徐羨之
徐 羨之(じょ せんし、364年 - 426年)は、中国南朝宋の政治家。字は宗文。本貫は東海郡郯県。兄の徐欽之の子は徐逵之(劉裕の長女の会稽長公主劉興弟の夫で、徐湛之の父)。南朝宋の建国者である劉裕に従い、少帝の補佐を託されるが、傅亮と謀り、文帝を即位させた。
経歴
上虞県令の徐祚之の子として生まれた。若くして東晋の太子少傅主簿となっていたが、劉裕が桓玄討伐の軍を起こした際に従軍し、戦後、鎮軍参軍となった。416年、後秦討伐のため、劉裕が関中に攻め入ると、劉裕の腹心である劉穆之とともに建康の留守居を勤めた。劉穆之の死後、吏部尚書・丹陽尹となり、劉穆之に代わり職務を遂行した。
劉裕の下、寒門出身でありながら、東晋には尚書僕射、南朝宋には南昌県侯となる。やがて、司空や揚州刺史などの職を兼任し、権勢の中枢に至った。

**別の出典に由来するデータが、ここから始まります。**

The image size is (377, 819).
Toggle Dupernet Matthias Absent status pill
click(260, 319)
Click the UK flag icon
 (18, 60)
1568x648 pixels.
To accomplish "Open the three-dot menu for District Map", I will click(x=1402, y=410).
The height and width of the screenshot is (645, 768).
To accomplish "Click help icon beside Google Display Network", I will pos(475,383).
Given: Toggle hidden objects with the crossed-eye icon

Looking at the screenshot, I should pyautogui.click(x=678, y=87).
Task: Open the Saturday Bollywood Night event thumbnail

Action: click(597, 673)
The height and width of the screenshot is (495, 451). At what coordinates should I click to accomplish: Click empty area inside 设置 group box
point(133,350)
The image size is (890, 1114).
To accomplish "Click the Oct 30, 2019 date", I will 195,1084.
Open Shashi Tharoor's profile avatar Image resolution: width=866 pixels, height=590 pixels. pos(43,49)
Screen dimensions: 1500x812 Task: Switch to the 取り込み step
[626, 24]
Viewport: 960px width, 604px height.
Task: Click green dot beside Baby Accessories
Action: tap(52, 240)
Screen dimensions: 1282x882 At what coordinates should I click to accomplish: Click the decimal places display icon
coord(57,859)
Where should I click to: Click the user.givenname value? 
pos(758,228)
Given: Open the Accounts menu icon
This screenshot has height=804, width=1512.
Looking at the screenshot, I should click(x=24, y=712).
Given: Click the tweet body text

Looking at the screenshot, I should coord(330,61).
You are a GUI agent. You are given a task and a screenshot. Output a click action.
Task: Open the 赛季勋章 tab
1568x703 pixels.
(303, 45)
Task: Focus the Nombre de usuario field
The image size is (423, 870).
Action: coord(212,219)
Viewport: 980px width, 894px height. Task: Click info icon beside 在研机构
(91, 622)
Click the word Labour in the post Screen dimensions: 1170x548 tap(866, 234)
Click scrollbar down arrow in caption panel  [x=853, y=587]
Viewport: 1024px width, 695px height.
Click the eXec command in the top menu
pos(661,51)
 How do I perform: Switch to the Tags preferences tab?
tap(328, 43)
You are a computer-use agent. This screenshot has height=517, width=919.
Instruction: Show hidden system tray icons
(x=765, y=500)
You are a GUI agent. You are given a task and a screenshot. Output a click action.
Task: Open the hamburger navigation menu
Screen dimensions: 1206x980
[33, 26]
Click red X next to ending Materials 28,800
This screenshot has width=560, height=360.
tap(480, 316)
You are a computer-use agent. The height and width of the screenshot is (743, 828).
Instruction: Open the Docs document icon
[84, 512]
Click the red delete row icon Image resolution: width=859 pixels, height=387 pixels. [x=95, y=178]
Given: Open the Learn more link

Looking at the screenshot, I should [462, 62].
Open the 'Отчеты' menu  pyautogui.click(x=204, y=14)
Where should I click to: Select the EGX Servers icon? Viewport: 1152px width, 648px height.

422年の劉裕の死に際し、後事を託されるが、跡を継いだ少帝が政治に不得手であったことから、424年にこれを廃し殺害する。代わりに文帝を即位させ、自らは司徒にとなった。しかし、426年に徐羨之らの専横を嫌った文帝により、少帝殺害の罪を問われ、自殺を命じられる。